Collateral Damage

In 1975, during the Vietnam War, military and political publicists invoked the term “collateral damage” in order to assuage the media’s negative criticism of the rising “civilian casualties” (as they were usually described). And so, the reality of the unusually high civilian death count was officially euphemized. The accidental killing of civilians was defined openly as a part of war in the surreal Pentagonese lexicon. The idea that it was “unavoidable” had become redundant. It was accepted as inevitable.

According to item A7.5.2. of the USAF Intelligence Targeting Guide (February 1998), collateral damage is a clear measure of war. The guide states, “A number of other programs are available or can be modified to compute large scale collateral damage. These programs can be modified to provide numerous computations.”
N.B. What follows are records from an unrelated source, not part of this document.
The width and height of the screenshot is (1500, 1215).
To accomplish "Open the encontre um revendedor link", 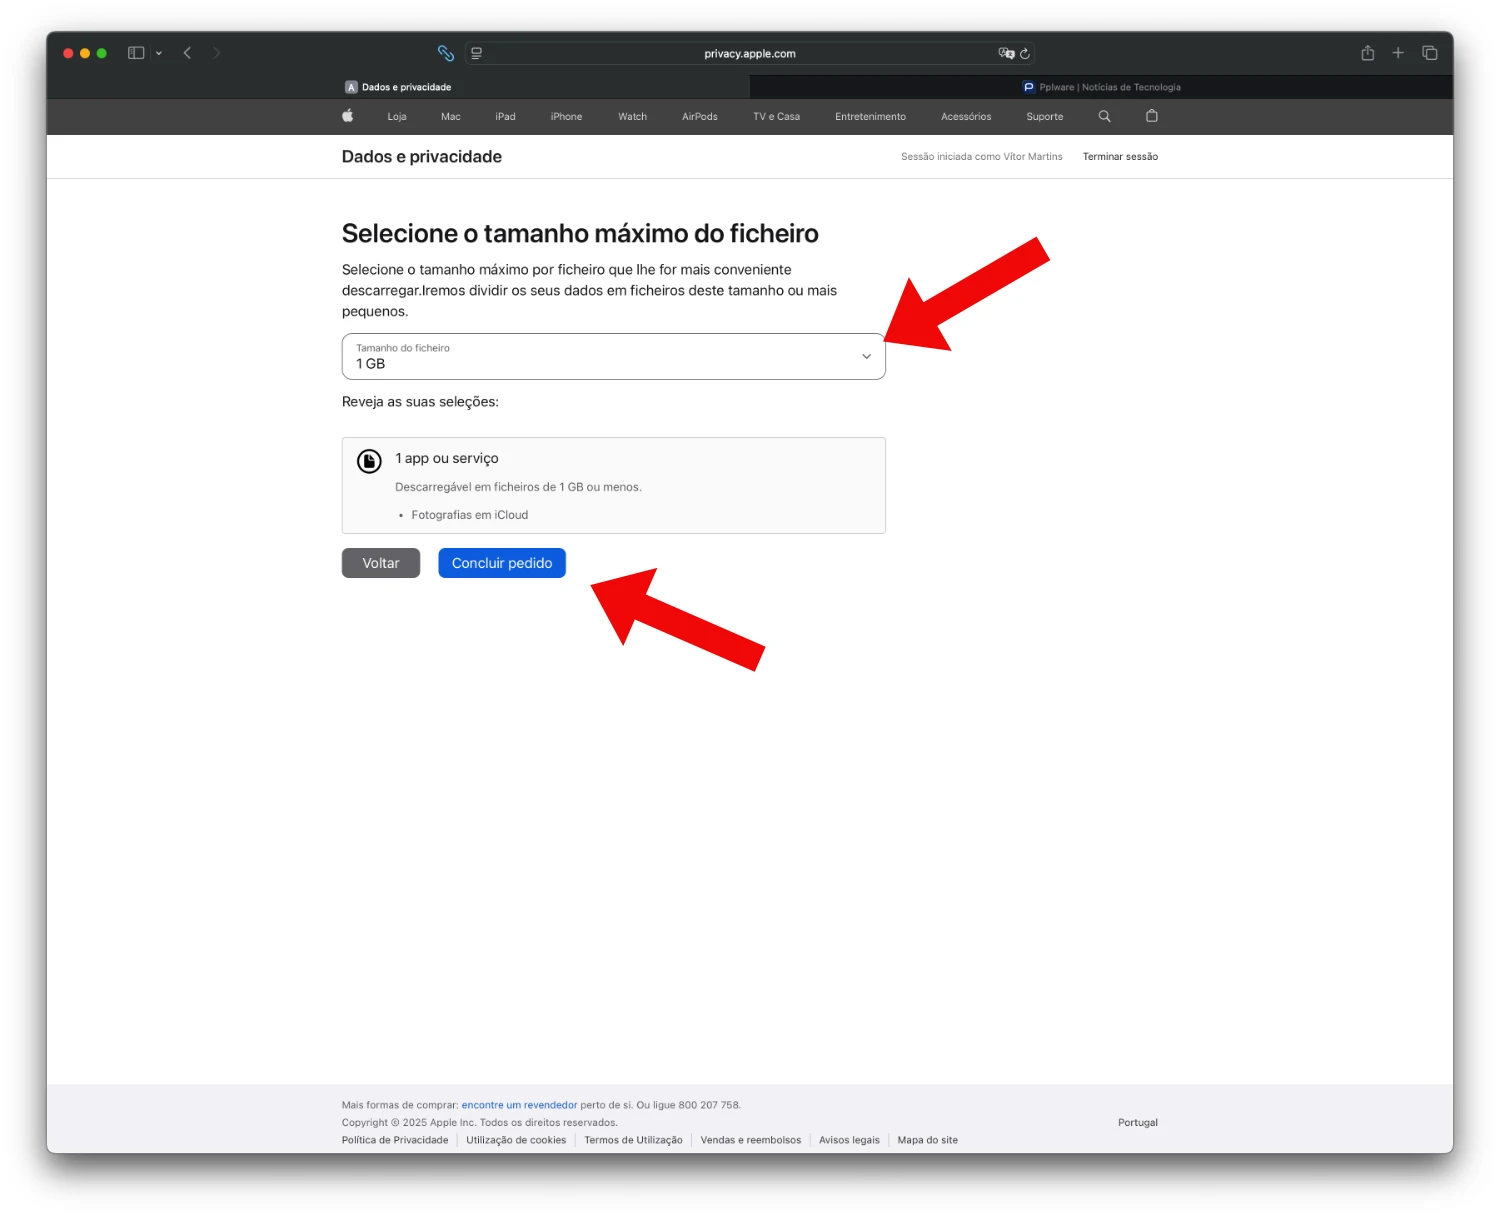I will (519, 1105).
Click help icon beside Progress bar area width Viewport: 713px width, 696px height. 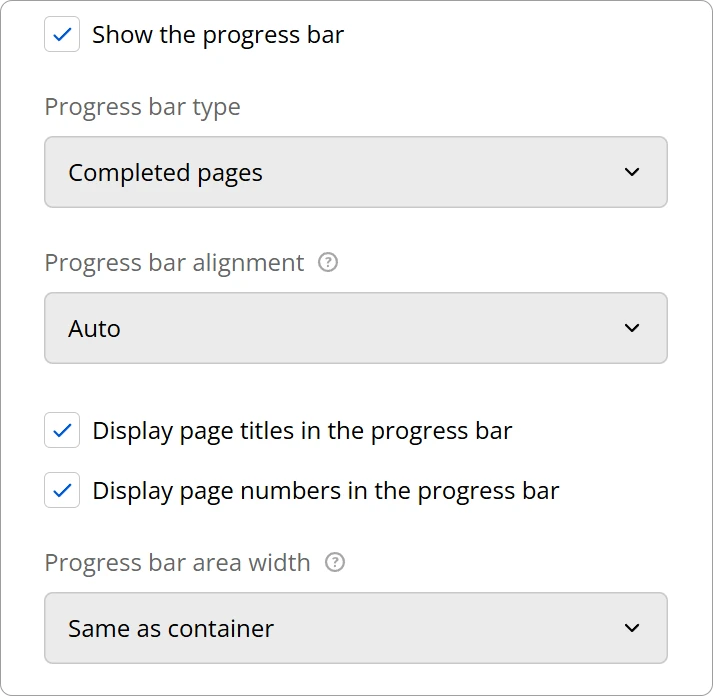(335, 563)
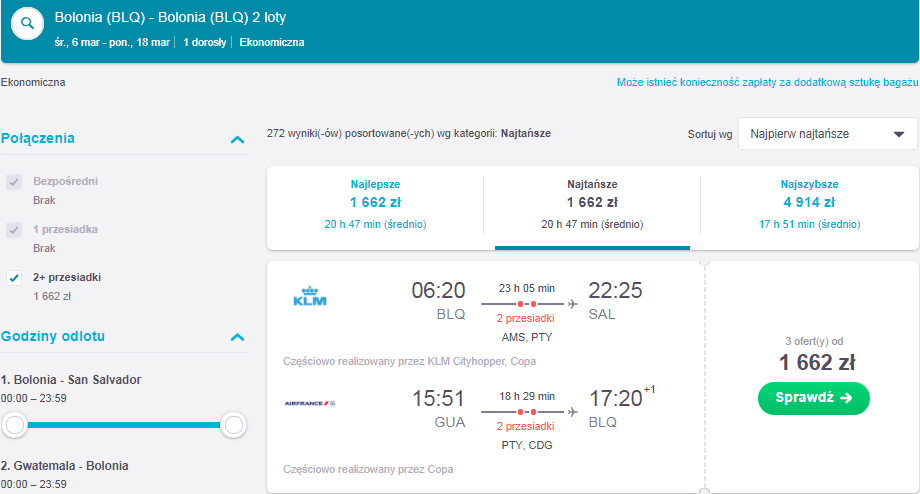Click the right handle of Bolonia departure slider

tap(234, 425)
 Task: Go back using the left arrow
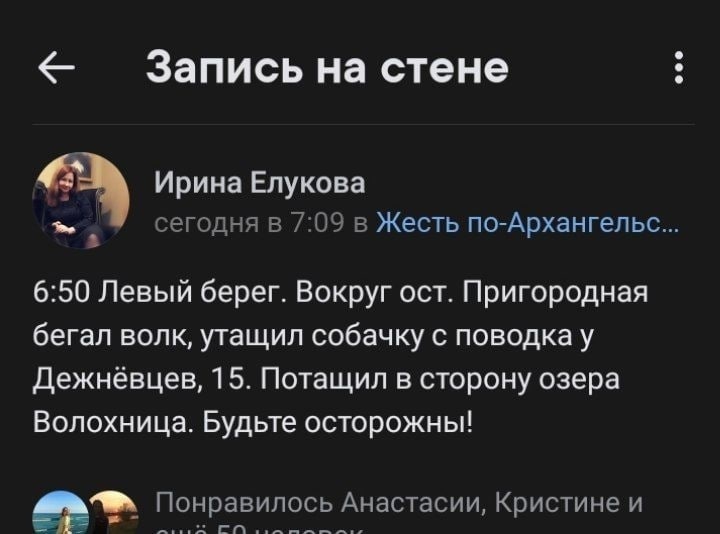click(56, 67)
Since 911 and the subsequent war on terrorism, statistics relating to collateral damage do not get reported by the mainstream media with as much fervor as those relating to military casualties. In Iraq, for example, not much has been written or said about the almost 90,000 civilians who have been reported killed since 2003. Twenty percent of those who died were women and children. It is estimated that US-led forces were responsible for over 30 percent of the civilian victims.

In Somalia, the collateral damage account since 1991 floats around 400,000, depending on who you talk to. However, the current reports on the most recent civilian death tolls are vague, incomplete, or do not, in fact, confirm any numbers. There is much confusion surrounding the events of 2007, during which there were various US attacks on Somalian targets suspected of housing al-Qaeda suspects. Several villages were bombed. The media asked about the innocent civilians in those villages. No one has provided any firm answers.

If there are answers to questions concerning the deaths of innocents in Africa and the Middle East, don’t bother asking the military. According to General Tommy Franks, “We don’t do body counts.”

This veil of ambiguity suggests something. Perhaps circumstances are such in a world made paranoid by terrorism, that the accidental killing of civilians is not just unavoidable, it is also necessary. It is even calculated.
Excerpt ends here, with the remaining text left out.